なぜ、同じ行動をしているにもかかわらず、ある人の評価は高く、別の人は低くなるのか。ビジネスの現場では、この“不可思議なズレ”が日常的に起きています。
営業であれば、同じ説明をしているのに「分かりやすい」と言われる人と「くどい」と言われる人が存在する。マネージャーであれば、同じ指示を出しても「丁寧で助かる」と受け取られたり、「細かすぎて窮屈だ」と感じられたりする。店舗スタッフであれば、同じ声掛けで「親切だ」と言われることもあれば、「放っておいてほしい」と流されることもある。
行動は同じ。けれど評価は違う。
この現象を生む本質が、「事前期待」という構造にあります。
評価は“行動”ではなく、“事前期待 × 行動”で決まる
ビジネスにおいて評価を左右するのは、行動そのものではありません。
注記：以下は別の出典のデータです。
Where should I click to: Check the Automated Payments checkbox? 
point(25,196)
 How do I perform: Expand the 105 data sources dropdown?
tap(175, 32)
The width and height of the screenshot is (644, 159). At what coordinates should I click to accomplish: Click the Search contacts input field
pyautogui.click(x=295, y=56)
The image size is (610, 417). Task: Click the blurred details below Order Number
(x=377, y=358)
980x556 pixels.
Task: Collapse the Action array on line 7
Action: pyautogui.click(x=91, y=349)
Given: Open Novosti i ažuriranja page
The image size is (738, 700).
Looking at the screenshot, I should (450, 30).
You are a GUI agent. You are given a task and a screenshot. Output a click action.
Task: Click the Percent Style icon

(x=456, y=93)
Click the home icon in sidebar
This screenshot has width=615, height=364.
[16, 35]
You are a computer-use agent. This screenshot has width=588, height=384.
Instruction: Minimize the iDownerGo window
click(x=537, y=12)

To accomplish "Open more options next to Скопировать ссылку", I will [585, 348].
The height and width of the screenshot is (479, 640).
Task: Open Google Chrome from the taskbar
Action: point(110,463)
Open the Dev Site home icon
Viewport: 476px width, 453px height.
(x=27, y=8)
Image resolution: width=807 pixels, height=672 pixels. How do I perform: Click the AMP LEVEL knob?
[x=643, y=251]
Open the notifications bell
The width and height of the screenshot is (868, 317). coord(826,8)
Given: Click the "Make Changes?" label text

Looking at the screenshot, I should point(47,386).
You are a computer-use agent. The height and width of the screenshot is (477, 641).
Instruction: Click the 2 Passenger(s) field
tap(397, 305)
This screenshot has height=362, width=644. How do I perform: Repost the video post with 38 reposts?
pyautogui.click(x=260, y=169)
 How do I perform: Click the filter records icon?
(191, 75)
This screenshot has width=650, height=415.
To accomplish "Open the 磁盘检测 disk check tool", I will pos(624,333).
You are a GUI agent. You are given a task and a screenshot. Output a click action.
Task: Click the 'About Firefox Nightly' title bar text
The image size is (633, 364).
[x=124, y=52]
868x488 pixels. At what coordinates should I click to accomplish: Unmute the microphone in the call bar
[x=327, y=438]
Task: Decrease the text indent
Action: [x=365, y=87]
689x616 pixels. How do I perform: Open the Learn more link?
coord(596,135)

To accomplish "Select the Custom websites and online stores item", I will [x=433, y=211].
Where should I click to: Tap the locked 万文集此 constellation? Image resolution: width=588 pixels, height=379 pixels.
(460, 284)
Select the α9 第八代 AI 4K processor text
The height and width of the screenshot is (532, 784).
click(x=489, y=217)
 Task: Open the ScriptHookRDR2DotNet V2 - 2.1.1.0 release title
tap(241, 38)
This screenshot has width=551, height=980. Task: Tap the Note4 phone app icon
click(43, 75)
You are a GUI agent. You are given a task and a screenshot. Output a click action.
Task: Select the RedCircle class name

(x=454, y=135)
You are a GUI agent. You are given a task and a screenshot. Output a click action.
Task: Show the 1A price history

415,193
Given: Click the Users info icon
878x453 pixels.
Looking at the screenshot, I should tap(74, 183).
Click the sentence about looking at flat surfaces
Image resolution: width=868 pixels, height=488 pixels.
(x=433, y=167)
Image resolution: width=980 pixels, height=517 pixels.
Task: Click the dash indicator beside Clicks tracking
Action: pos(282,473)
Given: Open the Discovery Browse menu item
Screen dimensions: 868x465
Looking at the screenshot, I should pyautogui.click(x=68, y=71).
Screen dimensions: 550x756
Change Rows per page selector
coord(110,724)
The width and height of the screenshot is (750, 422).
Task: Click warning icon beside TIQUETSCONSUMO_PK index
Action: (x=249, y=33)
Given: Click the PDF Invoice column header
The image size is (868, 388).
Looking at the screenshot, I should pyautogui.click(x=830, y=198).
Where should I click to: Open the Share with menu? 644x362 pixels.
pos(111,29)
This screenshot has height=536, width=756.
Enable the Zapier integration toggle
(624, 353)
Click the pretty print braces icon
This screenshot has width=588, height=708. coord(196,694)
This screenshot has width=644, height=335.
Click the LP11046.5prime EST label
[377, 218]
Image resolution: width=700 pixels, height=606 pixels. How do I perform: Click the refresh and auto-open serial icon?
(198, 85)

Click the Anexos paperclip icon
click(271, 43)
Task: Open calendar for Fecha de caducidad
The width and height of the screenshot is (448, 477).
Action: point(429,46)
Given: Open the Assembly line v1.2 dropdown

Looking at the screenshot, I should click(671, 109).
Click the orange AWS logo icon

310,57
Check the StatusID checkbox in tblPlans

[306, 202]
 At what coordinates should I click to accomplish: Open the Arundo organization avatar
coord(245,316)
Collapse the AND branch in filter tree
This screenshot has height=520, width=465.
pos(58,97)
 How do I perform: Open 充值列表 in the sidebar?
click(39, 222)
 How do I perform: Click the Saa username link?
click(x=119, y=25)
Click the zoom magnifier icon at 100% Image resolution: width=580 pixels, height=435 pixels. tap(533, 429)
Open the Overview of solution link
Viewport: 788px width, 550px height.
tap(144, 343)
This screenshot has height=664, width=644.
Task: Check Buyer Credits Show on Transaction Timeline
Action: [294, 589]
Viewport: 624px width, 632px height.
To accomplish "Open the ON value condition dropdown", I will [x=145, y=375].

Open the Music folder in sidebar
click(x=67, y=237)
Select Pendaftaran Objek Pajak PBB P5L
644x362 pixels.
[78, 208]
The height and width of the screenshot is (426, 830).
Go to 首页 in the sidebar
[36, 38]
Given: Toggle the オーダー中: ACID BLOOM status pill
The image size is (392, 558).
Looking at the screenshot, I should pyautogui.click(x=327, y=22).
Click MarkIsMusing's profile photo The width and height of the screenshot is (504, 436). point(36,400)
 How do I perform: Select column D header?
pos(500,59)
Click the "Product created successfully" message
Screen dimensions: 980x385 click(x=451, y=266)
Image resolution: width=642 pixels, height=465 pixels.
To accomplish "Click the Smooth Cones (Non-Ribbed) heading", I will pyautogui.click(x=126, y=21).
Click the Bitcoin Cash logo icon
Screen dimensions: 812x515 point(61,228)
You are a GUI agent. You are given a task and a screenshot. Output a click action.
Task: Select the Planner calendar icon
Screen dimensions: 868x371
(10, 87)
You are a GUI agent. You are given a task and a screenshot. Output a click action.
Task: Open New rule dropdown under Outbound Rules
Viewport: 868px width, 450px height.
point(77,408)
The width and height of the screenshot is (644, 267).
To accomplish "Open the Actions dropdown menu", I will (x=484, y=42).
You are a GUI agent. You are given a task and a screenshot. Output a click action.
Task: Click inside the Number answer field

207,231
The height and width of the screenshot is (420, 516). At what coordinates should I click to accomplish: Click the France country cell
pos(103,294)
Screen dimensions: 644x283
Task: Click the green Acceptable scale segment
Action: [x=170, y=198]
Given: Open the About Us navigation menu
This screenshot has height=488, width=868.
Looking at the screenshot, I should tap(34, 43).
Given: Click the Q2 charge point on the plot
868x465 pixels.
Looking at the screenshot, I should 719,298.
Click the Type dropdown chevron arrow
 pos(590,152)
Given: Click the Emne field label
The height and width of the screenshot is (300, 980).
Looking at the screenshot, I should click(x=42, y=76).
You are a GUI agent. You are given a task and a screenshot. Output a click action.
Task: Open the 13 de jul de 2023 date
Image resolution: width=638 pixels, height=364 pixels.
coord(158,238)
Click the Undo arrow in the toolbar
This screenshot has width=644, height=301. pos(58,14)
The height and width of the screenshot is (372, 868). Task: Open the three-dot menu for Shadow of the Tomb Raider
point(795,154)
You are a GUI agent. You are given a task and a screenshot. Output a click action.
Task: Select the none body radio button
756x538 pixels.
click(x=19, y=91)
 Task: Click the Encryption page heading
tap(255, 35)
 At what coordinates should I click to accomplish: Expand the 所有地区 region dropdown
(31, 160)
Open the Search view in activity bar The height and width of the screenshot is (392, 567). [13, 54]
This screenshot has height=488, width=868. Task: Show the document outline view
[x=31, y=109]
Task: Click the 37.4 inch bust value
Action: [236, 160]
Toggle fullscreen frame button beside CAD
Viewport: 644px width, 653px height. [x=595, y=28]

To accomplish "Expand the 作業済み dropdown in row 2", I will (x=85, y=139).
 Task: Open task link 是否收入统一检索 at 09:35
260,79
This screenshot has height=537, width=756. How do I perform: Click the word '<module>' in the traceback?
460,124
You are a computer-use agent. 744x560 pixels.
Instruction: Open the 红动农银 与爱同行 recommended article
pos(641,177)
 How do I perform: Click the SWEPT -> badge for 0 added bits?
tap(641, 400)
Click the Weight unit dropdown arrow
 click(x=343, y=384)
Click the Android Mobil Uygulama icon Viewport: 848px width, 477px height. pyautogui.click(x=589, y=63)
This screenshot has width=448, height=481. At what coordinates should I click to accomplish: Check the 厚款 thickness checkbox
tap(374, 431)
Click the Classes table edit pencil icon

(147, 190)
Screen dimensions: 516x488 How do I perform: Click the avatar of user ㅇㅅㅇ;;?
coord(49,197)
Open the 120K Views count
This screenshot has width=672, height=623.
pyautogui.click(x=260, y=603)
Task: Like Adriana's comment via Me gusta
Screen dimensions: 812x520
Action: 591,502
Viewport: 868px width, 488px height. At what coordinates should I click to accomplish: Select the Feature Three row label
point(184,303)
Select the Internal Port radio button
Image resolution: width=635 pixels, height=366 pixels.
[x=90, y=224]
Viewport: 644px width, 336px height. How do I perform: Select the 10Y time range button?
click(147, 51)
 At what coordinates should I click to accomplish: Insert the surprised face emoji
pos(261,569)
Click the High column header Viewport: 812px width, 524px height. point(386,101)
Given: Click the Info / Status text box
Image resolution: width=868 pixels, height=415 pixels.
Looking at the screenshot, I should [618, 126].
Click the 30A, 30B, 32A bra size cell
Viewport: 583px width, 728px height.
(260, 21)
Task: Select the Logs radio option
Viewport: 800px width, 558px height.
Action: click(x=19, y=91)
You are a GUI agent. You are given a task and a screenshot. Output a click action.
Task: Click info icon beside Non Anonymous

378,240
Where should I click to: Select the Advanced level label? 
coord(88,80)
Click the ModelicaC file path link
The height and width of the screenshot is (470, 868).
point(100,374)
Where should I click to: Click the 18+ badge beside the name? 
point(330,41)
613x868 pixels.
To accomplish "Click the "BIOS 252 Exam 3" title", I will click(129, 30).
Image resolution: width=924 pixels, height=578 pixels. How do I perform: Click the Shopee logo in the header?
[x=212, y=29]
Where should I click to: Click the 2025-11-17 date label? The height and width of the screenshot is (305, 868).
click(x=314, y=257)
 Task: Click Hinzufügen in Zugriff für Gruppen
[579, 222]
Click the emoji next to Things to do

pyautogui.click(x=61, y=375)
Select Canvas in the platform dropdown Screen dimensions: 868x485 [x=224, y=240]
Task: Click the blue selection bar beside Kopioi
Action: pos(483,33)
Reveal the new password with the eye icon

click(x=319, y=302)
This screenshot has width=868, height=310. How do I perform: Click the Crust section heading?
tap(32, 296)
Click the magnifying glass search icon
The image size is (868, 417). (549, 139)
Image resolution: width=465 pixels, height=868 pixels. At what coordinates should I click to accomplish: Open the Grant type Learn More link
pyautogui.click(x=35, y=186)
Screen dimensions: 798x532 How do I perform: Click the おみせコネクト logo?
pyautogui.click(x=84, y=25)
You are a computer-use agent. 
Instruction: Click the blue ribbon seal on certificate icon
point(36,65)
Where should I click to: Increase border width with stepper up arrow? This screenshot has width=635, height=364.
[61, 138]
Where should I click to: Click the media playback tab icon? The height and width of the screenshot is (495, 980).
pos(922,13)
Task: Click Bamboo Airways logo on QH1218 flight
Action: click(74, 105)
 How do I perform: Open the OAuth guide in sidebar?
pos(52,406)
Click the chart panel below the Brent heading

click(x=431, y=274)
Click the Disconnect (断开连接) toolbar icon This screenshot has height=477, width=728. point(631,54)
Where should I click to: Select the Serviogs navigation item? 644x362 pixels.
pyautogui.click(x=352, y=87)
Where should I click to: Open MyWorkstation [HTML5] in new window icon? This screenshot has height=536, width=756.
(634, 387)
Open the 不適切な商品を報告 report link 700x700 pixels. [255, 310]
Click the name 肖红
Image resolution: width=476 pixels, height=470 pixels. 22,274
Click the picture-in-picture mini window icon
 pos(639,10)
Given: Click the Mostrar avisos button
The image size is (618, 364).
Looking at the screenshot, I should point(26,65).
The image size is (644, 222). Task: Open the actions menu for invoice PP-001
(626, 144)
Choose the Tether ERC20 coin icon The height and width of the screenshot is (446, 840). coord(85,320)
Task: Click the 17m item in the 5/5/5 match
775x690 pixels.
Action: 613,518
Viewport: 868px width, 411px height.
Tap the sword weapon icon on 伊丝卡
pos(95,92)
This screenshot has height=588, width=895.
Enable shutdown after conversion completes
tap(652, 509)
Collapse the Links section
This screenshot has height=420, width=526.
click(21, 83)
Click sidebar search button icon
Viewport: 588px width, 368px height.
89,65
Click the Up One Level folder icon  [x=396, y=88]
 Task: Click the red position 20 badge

行動が相手の事前期待に一致した瞬間にだけ、成果・評価・信頼が生まれます。逆に言えば、どれほど正しい行動でも、事前期待を裏切った瞬間に失点になる。これは多くのビジネスパーソンが経験的に知っているはずです。
事前期待の存在を明確に示す例を挙げてみましょう。
・料理をすぐ提供してほしい客に「ゆっくりどうぞ」と言えばズレる
・急いで意思決定したい顧客に丁寧な説明を重ねても嫌がられる
・自由に選びたい来店客に積極的な提案をすれば距離を置かれる
行動そのものの良し悪しではなく、「相手が何を事前期待していたか」これだけで評価は180度変わります。つまり、成果は「事前期待× 行動」という構造で決まるのです。
事前期待は“マネジメントできる”。だから評価も“設計できる”
ここで重要なのは、事前期待は与えられたものではなく、こちらから設計し、形成することができるという点です。相手が不安を抱えたまま誤解し、事前期待と行動がズレることを防ぎ、より正確な価値を受け取ってもらうための“正しい設計”です。
事前期待を設計する典型的な例を挙げます。
たとえば営業で「今日は10分で要点だけをお伝えします」と冒頭で宣言した場合、顧客はその後の説明を「10分で終わるもの」として受け取ります。同じ説明をしても、相手の事前期待が正しく形成されているため、評価は安定する。
逆に「今日はじっくり話を聞いてほしい」という顧客であれば、「まず全体像を共有します。後半で不安点を一つずつ解消します」と構造を示すことで、事前期待を形成できる。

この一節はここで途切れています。